__EXERCISE PROMPT__: The answer must be every line of the data that holds the word "pixel".

(Stored items)
|---|

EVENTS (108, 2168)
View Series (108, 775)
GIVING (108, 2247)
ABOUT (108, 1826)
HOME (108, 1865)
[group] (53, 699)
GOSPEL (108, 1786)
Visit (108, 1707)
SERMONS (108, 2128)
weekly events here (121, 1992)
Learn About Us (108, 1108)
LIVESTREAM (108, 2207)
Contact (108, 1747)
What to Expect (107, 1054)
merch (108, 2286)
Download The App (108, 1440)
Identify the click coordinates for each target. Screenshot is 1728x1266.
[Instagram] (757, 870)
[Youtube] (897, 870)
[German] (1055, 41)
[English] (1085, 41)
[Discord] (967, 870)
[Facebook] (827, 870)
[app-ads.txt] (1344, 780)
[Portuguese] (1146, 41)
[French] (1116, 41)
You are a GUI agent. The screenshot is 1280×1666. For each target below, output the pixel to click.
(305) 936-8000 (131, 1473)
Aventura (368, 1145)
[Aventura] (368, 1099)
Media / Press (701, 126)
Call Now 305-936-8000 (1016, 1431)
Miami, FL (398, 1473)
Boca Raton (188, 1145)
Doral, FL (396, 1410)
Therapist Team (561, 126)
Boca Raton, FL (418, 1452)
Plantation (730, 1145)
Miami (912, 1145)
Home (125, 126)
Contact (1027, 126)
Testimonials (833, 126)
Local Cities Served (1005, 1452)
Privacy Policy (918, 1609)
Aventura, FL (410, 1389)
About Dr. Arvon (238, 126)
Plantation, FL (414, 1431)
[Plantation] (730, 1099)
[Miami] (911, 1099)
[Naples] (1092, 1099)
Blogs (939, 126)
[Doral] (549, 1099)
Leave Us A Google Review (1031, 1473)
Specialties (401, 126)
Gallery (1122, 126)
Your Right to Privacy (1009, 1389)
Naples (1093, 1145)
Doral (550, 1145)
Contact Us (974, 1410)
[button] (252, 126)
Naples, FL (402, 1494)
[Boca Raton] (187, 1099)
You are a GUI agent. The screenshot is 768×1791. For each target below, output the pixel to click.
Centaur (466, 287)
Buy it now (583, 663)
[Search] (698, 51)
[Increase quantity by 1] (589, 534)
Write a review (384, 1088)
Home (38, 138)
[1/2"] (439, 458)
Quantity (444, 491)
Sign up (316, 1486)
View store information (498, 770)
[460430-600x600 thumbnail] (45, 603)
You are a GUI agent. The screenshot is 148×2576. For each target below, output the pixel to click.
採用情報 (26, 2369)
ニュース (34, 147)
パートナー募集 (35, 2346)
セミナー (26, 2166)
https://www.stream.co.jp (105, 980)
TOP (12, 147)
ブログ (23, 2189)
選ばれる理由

|---|

__YOUR SOLUTION__:
You are a GUI agent. The screenshot is 1280×1666. For each target below, output the pixel to click.
You are a GUI agent. The screenshot is 768×1791. For each target below, output the pixel to click.
You are a GUI agent. The screenshot is 148×2576. For each target below, output the pixel to click.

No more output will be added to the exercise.